Хорошо, думаю. Здорово. Мама в таких случаях говорит: Душа плачет – от радости. Ну, это образно, конечно. И у меня – не плачет, а – ликует.
Все – без особых перемен. Только тетя Надя – с бельем управилась уже: развесила – висит то. Вверху – нет, снизу – волнуется: ветер его, белье, облюбовал – и сразу: есть чем, нашел, ему заняться. Тележку укатила тетя Надя под навес. Таз на тележке – перевернут. Ванну споласкивает – та гремит. Солнце неловко отражается на ней – на цинковой-то – не умееет. Не смотрит тетя Надя на меня – занята. Хоть и знает, что я вышел. Я понимаю это как-то, чувствую: когда я в доме был, она тревожилась.
Или я мнительный такой?
Дядя Петя, откинувшись спиной к заплоту и уткнув подбородком в грудь русую голову, с небольшой плешью на темени, бликующей на солнце, и не седой еще совсем, дремлет на своей тележке. Тачанка – так ее он называет. Эх, мол, тачанка-растачанка. А рассердится на нее когда – кулаками ее лупит. Бывает гневным – все ему постылит. «Помру, – говорит, – первым делом набегаюсь… И похожу, поприсядаю… но тока трезвым. Пьяным идти туда не собираюсь». Чудной же. Рядом с ним, на мураве, стоит пустая пол-литровая стеклянная банка; стенки ее покрыты изнутри рыжей гущей. А он – дяд Петя – сон, наверное, видит. Про войну. Дергается. Бормочет что-то неразборчиво. И утюги из рук не выпускает – привык к ним, как – к телу. Их, дескать, выпусти, и тебя ветром унесет, Надьке ищи меня потом, мол, бегай по деревне, а то и в Кемь забросит да утопит, я не растроился бы – пусь. Смотрю я на него, на дядю Петю, и иногда: ноги свои отдал ему бы – думаю.
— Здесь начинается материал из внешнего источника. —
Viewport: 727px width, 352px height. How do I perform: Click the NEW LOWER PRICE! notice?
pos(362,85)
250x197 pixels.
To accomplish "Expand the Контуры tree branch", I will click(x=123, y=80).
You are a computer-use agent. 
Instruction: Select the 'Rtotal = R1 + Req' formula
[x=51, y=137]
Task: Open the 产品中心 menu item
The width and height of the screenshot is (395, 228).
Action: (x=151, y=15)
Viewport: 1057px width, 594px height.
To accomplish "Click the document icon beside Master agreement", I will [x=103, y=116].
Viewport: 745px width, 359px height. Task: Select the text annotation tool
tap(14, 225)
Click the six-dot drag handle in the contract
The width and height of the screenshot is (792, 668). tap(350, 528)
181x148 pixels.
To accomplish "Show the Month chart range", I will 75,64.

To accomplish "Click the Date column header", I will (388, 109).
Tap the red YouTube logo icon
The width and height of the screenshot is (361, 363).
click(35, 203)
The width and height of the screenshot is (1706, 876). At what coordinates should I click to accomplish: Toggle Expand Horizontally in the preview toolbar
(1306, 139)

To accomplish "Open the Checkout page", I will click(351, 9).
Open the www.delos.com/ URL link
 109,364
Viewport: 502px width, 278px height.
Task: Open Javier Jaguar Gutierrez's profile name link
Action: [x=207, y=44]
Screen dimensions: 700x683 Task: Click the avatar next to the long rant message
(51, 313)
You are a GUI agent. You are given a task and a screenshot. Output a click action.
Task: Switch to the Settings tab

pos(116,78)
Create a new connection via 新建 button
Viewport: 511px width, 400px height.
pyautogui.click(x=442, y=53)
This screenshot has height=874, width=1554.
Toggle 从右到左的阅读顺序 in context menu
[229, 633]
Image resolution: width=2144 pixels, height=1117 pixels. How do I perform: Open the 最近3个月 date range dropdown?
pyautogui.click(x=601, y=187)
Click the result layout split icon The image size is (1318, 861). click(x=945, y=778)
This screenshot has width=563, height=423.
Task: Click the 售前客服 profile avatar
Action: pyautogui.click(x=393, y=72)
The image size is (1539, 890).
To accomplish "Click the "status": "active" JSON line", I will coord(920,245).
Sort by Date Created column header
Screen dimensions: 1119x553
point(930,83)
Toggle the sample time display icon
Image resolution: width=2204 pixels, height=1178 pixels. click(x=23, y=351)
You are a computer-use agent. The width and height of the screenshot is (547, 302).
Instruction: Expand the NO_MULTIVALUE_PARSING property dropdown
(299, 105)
Честно скажу: и ее, тетю Надю, жалко мне, и он, дядя Петя, мне чем-то нравится. Только вот про войну не любит говорить. Так же, как папка. Случилось что-то с ними там – раз замолчали.
Федосья Константиновна – как будто вплавилась в янтарь: тень от нее немного лишь переместилась – сама она на прежнем месте. И в той же позе. Словно забыла, как ее менять. Старая – замирает, учится неподвижной быть – придется скоро.
И тетя Надя с дядей Петей. Ему – уж скоро пятьдесят. И ей – под это.
Грустно становится, когда об этом вспомнишь.
Обулся. Жду.
Сижу. Думаю: «Они».
И обо всех, кого люблю. О многих.
Слышу, что курица не ростится и что сорока замолчала, что:
Вышла Таня.
В том же платье – здесь, на улице, и вовсе желтом, как купава ясным днем на чистой водной глади. В белых плетеных босоножках. Пальцы ног – выглядывают – по ранжиру. Ногти – ровные. Как клёск на нельме – их сравнил; а на мизинцах – как сорожий; солнышко белое на них восходит, больше похоже, что луна.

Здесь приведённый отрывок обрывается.